Question (image processing code)

Hello,

I have a grey level image (resolution w x h) stored as “dev_im_l” on the device. I want to calculate average values of a 5x5 neighborhood around each pixel and store them in “dev_luminance”. My plan is to store each pixel plus its 24 neighbors in shared memory with each pixel having a block.

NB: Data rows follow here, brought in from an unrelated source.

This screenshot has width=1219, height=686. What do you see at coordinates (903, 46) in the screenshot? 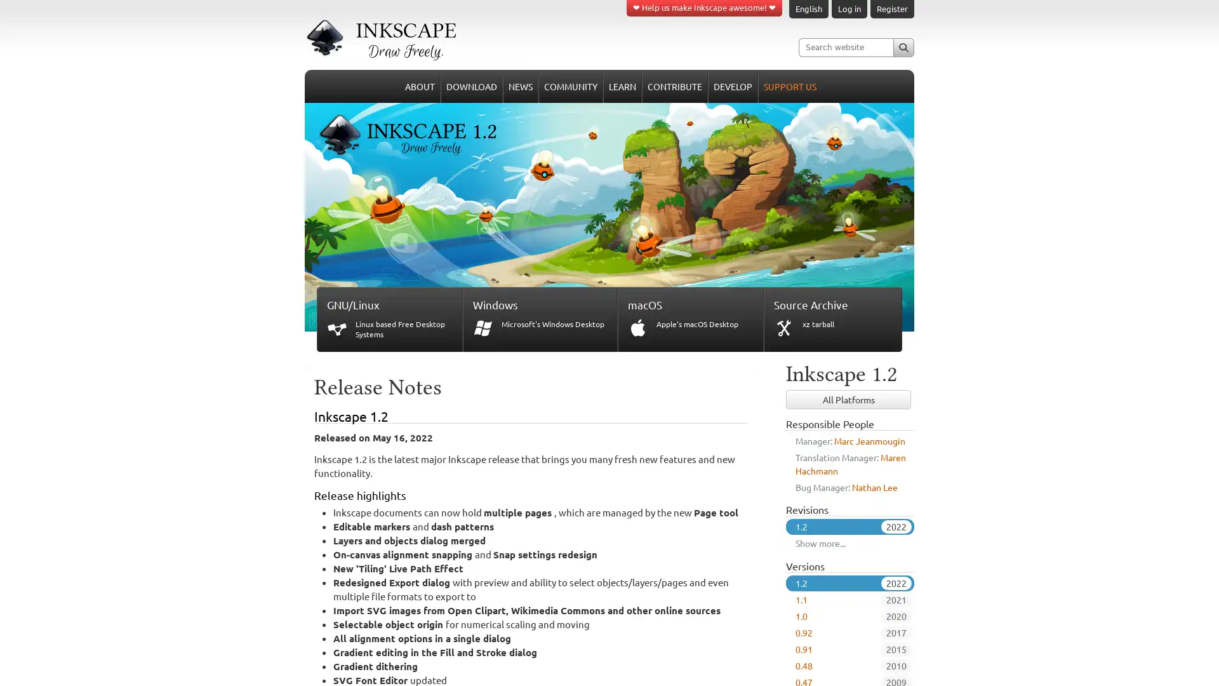
I see `Search` at bounding box center [903, 46].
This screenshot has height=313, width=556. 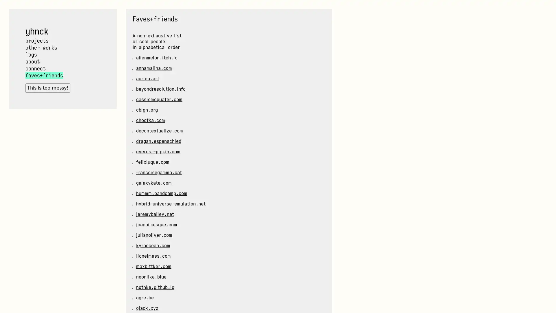 I want to click on This is too messy!, so click(x=47, y=88).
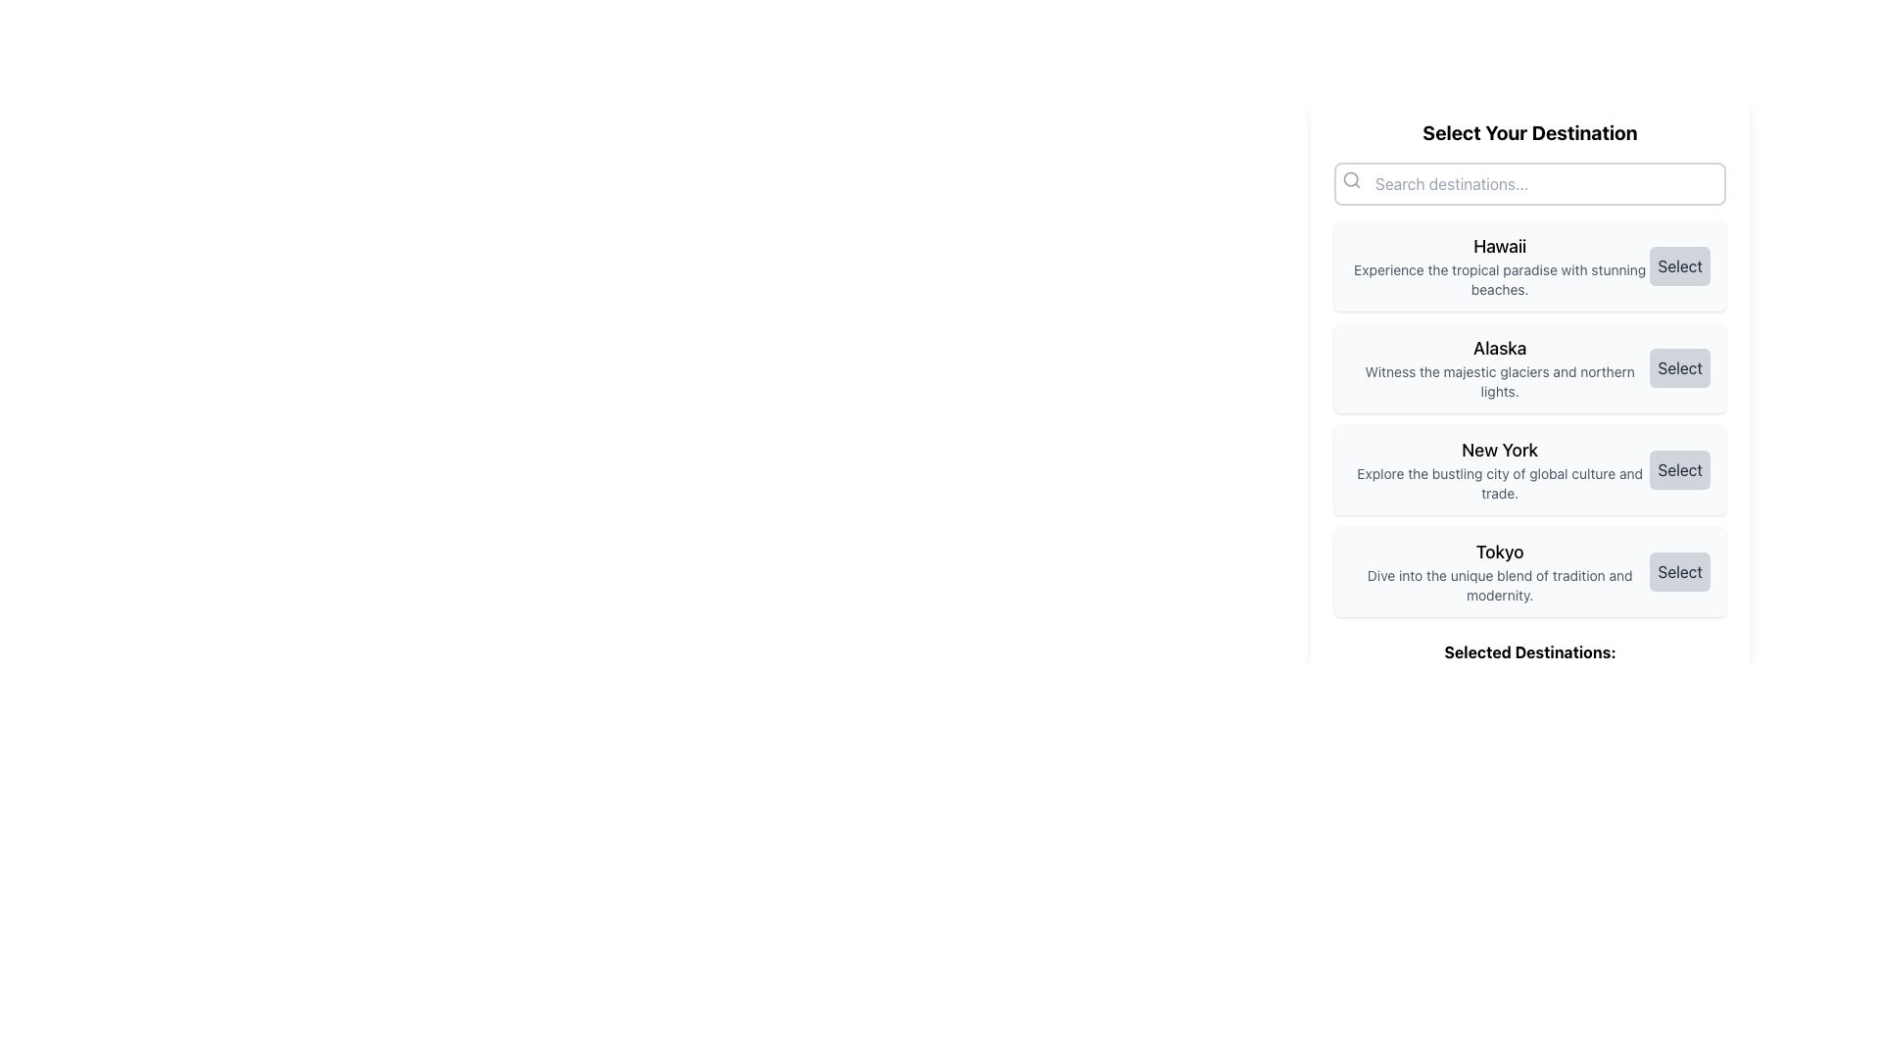  Describe the element at coordinates (1679, 367) in the screenshot. I see `the button located at the far right of the 'Alaska' card` at that location.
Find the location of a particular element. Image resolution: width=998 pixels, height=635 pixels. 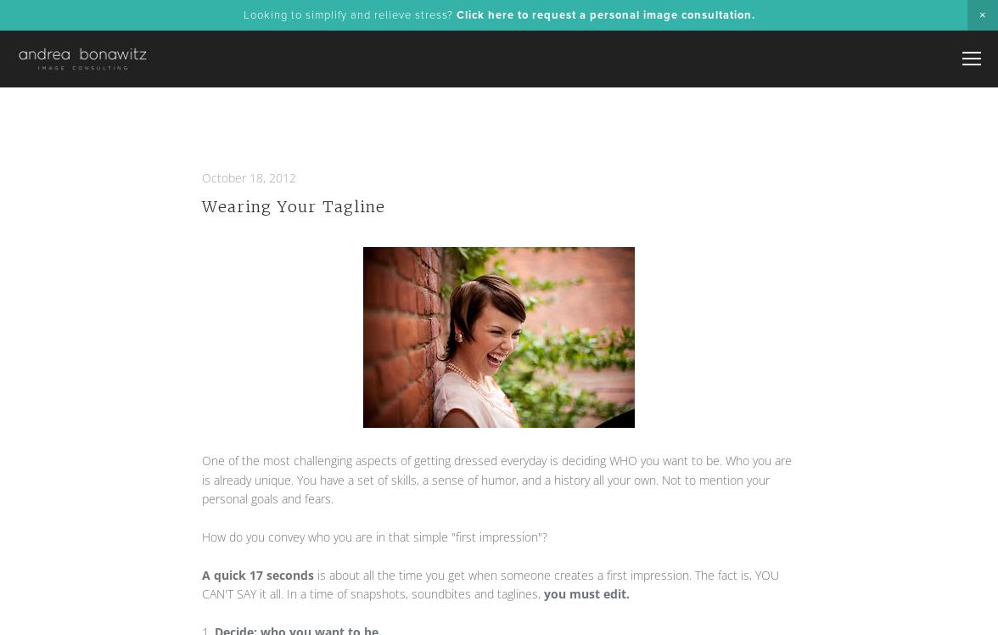

'Partners' is located at coordinates (839, 236).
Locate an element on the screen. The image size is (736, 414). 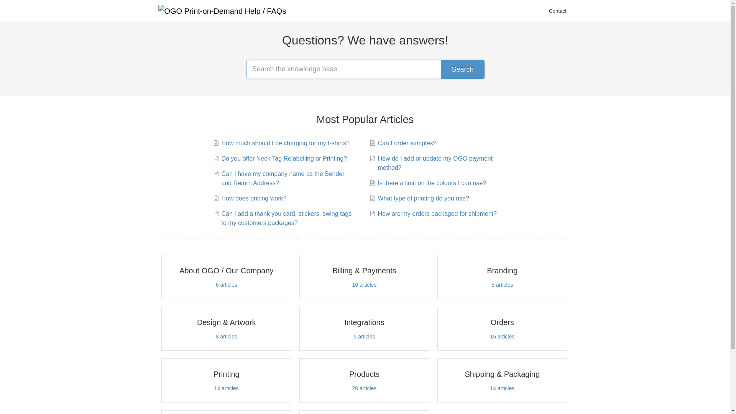
'How are my orders packaged for shipment?' is located at coordinates (436, 214).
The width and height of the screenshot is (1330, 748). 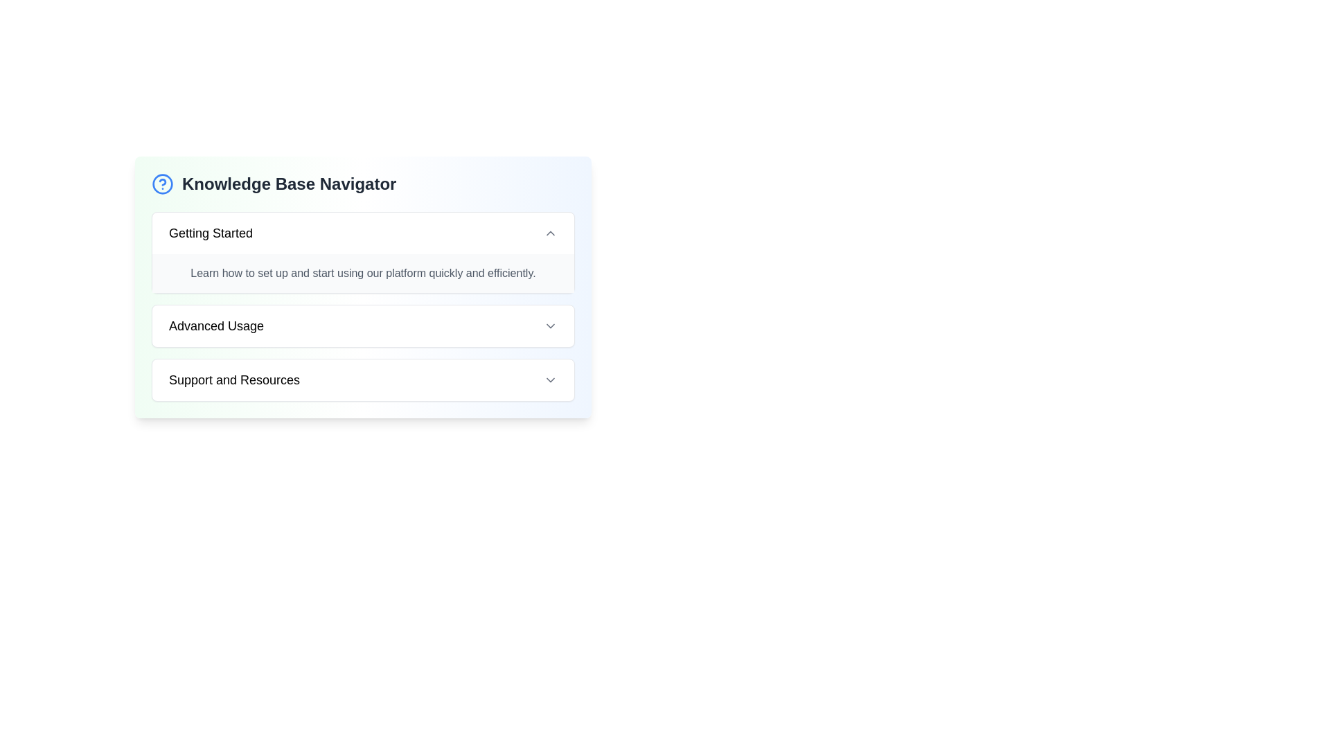 What do you see at coordinates (363, 379) in the screenshot?
I see `the 'Support and Resources' collapsible button located at the third position in the vertical stack` at bounding box center [363, 379].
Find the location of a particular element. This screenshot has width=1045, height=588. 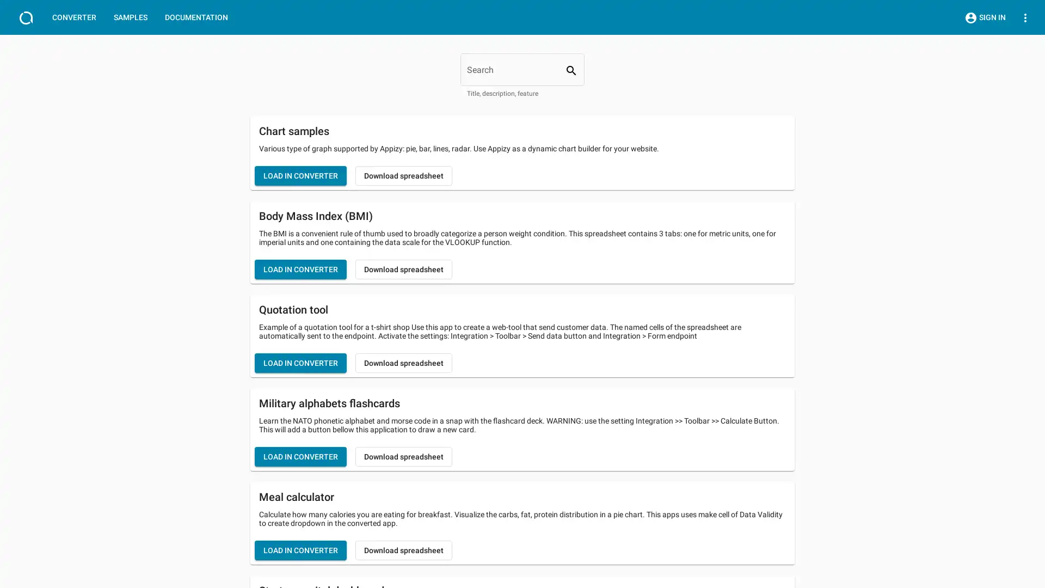

LOAD IN CONVERTER is located at coordinates (300, 550).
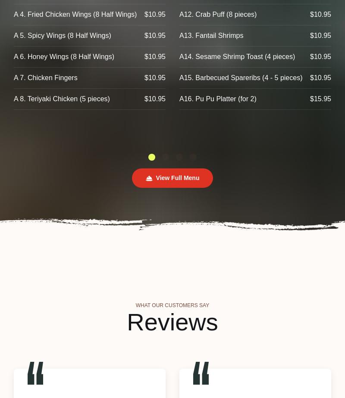 This screenshot has width=345, height=398. I want to click on 'A16. Pu Pu Platter (for 2)', so click(179, 99).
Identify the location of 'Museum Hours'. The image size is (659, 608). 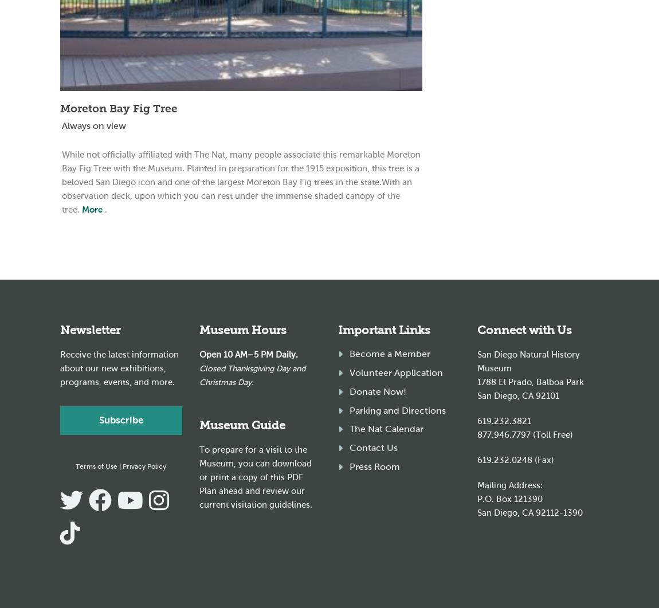
(242, 330).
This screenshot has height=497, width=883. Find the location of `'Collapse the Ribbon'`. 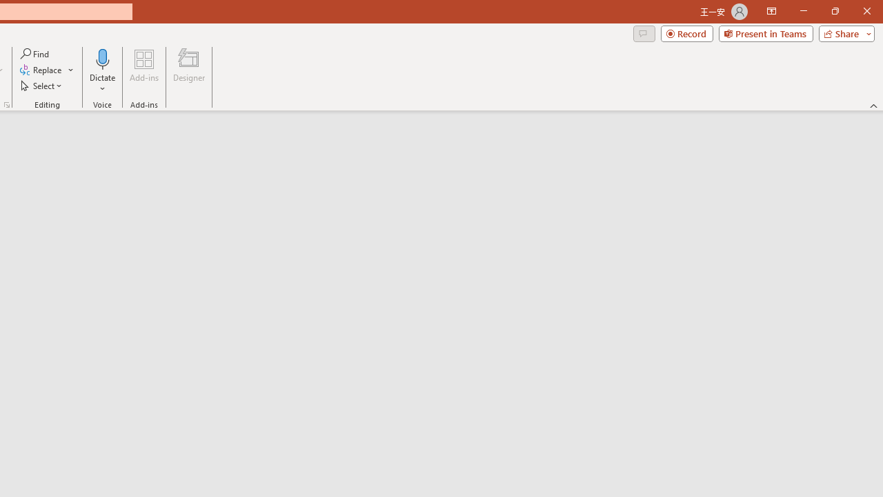

'Collapse the Ribbon' is located at coordinates (873, 105).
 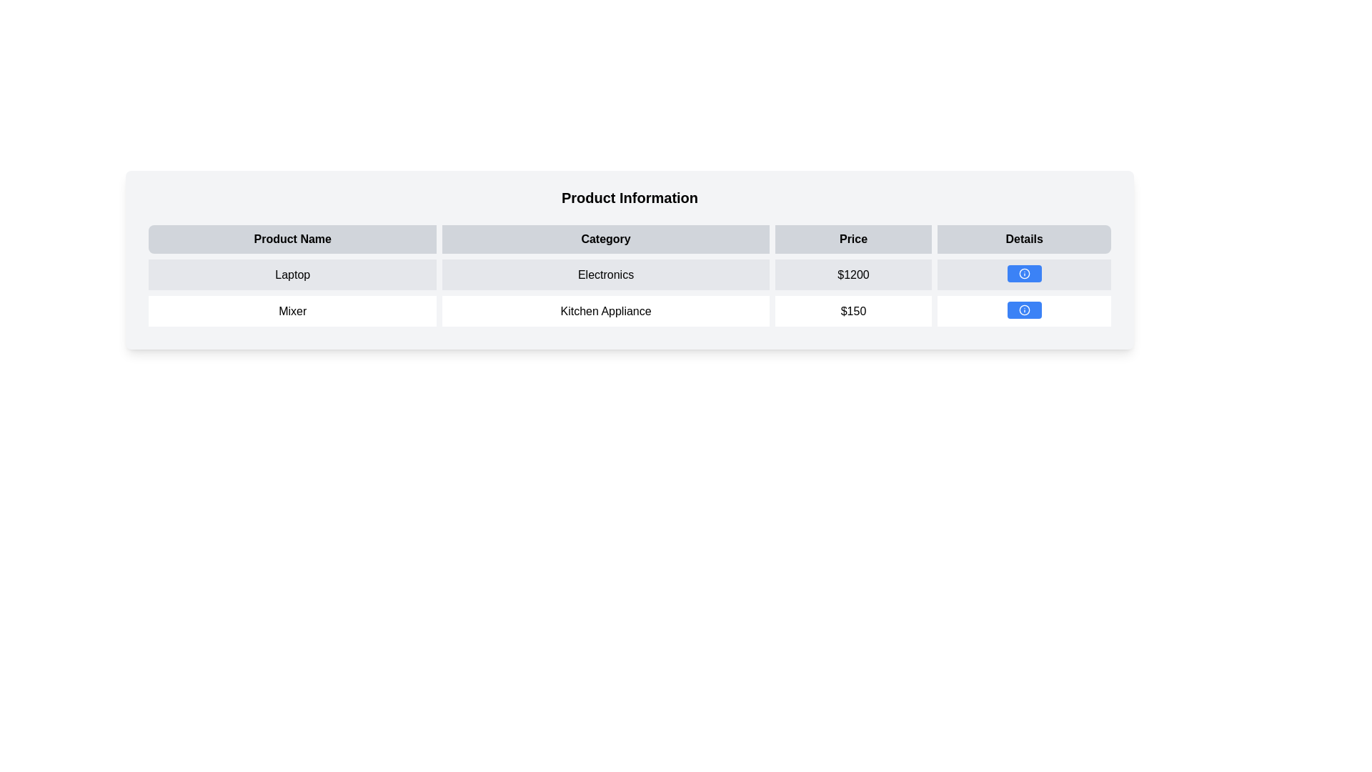 I want to click on the blue button with a circular 'i' icon in the 'Details' column of the first row for the 'Laptop' product, so click(x=1023, y=273).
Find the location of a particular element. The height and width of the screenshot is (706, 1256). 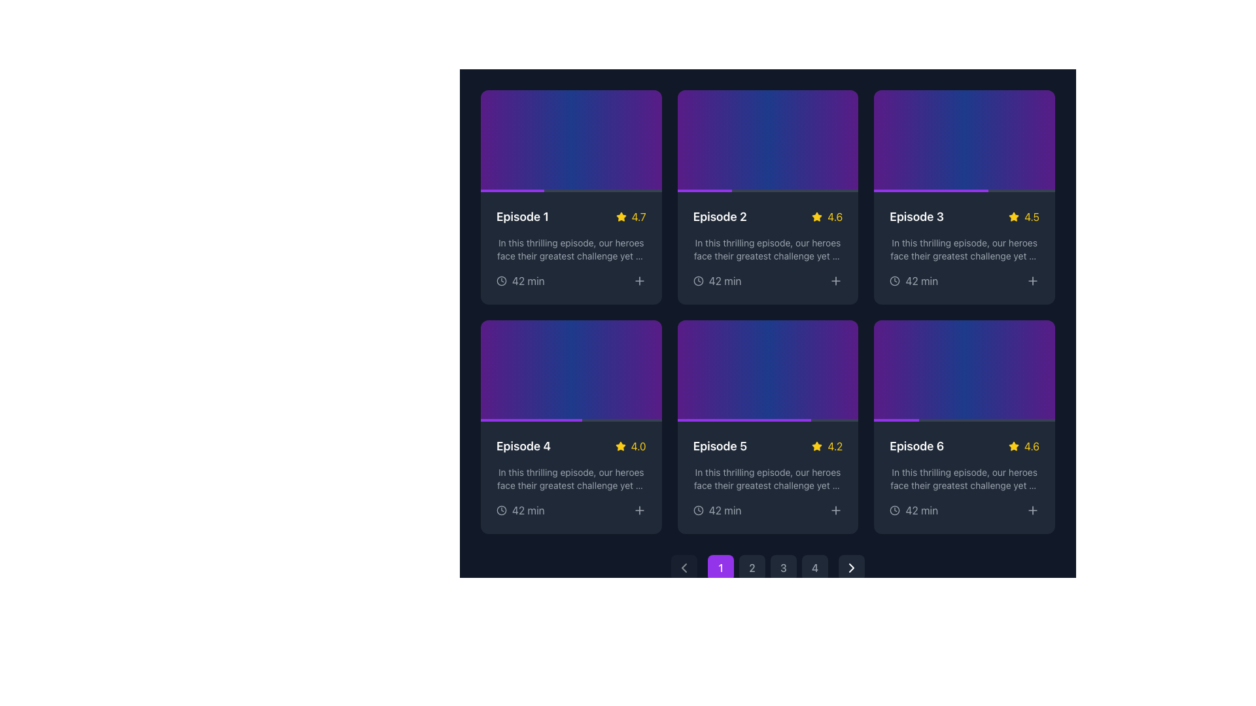

the text label located in the bottom-right card of a 3x2 grid layout of episode cards, positioned to the left of a numerical rating and a star icon is located at coordinates (916, 446).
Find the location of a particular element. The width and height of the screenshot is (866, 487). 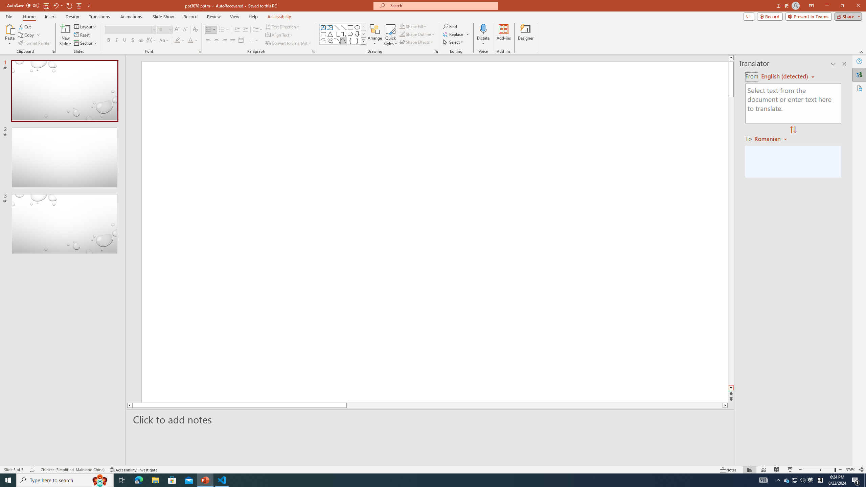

I’m new in Cuda, so even if I made beginner mistakes, I appreciate your help.

#define PATCH_SIZE 5

__global__ void compute_luminance(uchar *dev_im_l, float *dev_luminance, int w, int h)
{
		__shared__ uchar patch[PATCH_SIZE*PATCH_SIZE];
	int patch_index = blockIdx.x*blockDim.x + threadIdx.x;
	int pix_index = threadIdx.x;
	int y = (blockIdx.x*blockDim.x + threadIdx.x) / w;
	int x = (blockIdx.x*blockDim.x + threadIdx.x) % w;

	//center row of patch
	int row = threadIdx.x / PATCH_SIZE;
	if (y >= 2 && y < h - 2 && x >= 0 && x < w - 2)
	{
		if (threadIdx.x >= (PATCH_SIZE / 2)*PATCH_SIZE & threadIdx.x < (PATCH_SIZE / 2 + 1)*PATCH_SIZE)
			patch[pix_index] = dev_im_l[patch_index];
		else
			patch[pix_index] = dev_im_l[patch_index + w*(row - PATCH_SIZE / 2)];
	}
	__syncthreads();
	dev_luminance[patch_index] = 0;
	for (int i = 0; i < PATCH_SIZE*PATCH_SIZE; i++)
		dev_luminance[patch_index] += (float)((int)patch[i]);
	dev_luminance[patch_index] /= (float)(PATCH_SIZE*PATCH_SIZE);}

int main()
{
...
	compute_luminance << <(w*h + PATCH_SIZE*PATCH_SIZE - 1) / (PATCH_SIZE*PATCH_SIZE), PATCH_SIZE*PATCH_SIZE >> >(dev_im_l, dev_im_r, dev_luminance, dev_contrast, dev_d, w, h);
...
        return 0;
}

here is code using texture references:
http://stackoverflow.com/questions/14334251/cuda-image-average-filter

Furthermore, NPP provides also a box filter routine

to bind 2D textures, how should the argument cudaChannelFormatDesc look like?